There were many reasons completely unrelated to cotton.

Many students believe that the Republican Party, created in 1855, focused on slavery in the 1860 campaign, but their key issues centered on political corruption of the Buchanan Administration.

The Republican platform called for containment, not the end of slavery.

In 1860, there were more farms in the North than in the South, although Southern states, especially in the Cotton Belt, had the majority of large farms (1,000 acres or more).

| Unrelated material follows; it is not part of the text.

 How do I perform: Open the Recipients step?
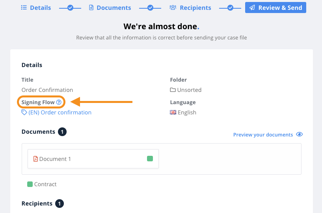click(x=190, y=7)
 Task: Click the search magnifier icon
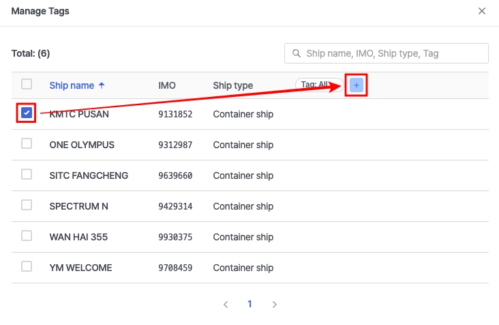(x=297, y=53)

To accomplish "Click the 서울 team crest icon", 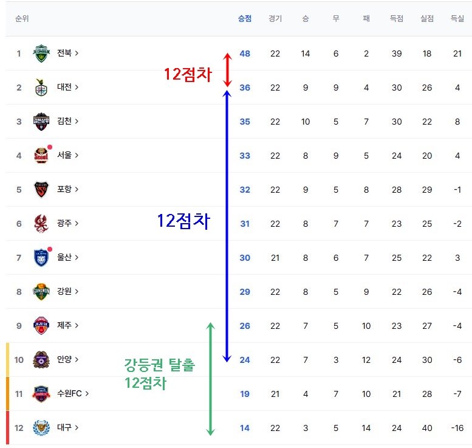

Slavery Before The Civil War Essay Writing An Opinion Paper

Census data on farms and cities, however, reveals that while cities grew rapidly in the North between 18, they did not become leading population centers until 1920, 60 years after the Civil War began. had eight cities with more than 150,000 residents in 1860 and three of them—St.They gloat over the North's shipping yards and are surprised to learn of the busy shipping industry based in cities such as Richmond, Charleston, and New Orleans. Sugar and tobacco became the most profitable to meet European demands for crops that did not grow in the colder European climate.Their jaws drop when I talk about the thousands of slaves in the South who worked in busy cities, not on quiet plantations. Virginia planters made a fortune growing tobacco, making tobacco the first King. By 1860, however, Alabama, Mississippi, and Louisiana replaced Georgia and South Carolina as leading growers of cotton (see Primary Source Cotton and Slaves Data [1860]).At the same time, the warmer Southern states continued to rely on slaves for their farming economy and cotton production.Southerners made huge profits from cotton and slaves and fought a war to maintain them.The agricultural economy was certainly one cause of the Civil War, but not the only one.Wars are never simple and neither are their causes.Richmond, VA, had mills and factories as early as 1800. When I ask college students to talk about the causes of the war, many tell the story of Eli Whitney and the cotton gin.The 1860 census shows the fairly even spread of manufacturing across the states, with only New York and Pennsylvania recording 17,000 or more manufacturing establishments (see Primary Source Farms Census Data [1860], List of Urban Areas [1860], and Manufacturing Census Date [1860]). They remind me that there were no factories in the South prior to 1860 and are astonished when I tell them that factories flourished in the South as early as John Adams's Presidency. They began to arrive in the early 1600s to work on farms that grew a number of different crops.Why were so many prominent southerners, such as George Washington, George Wythe, and Thomas Jefferson, opposed, at least in theory, to the institution?Slavery, too, was seen as a moral evil by the hundreds of thousands of northern abolitionists who published newspapers and marched in the streets of small towns and large cities carrying their colorful banners.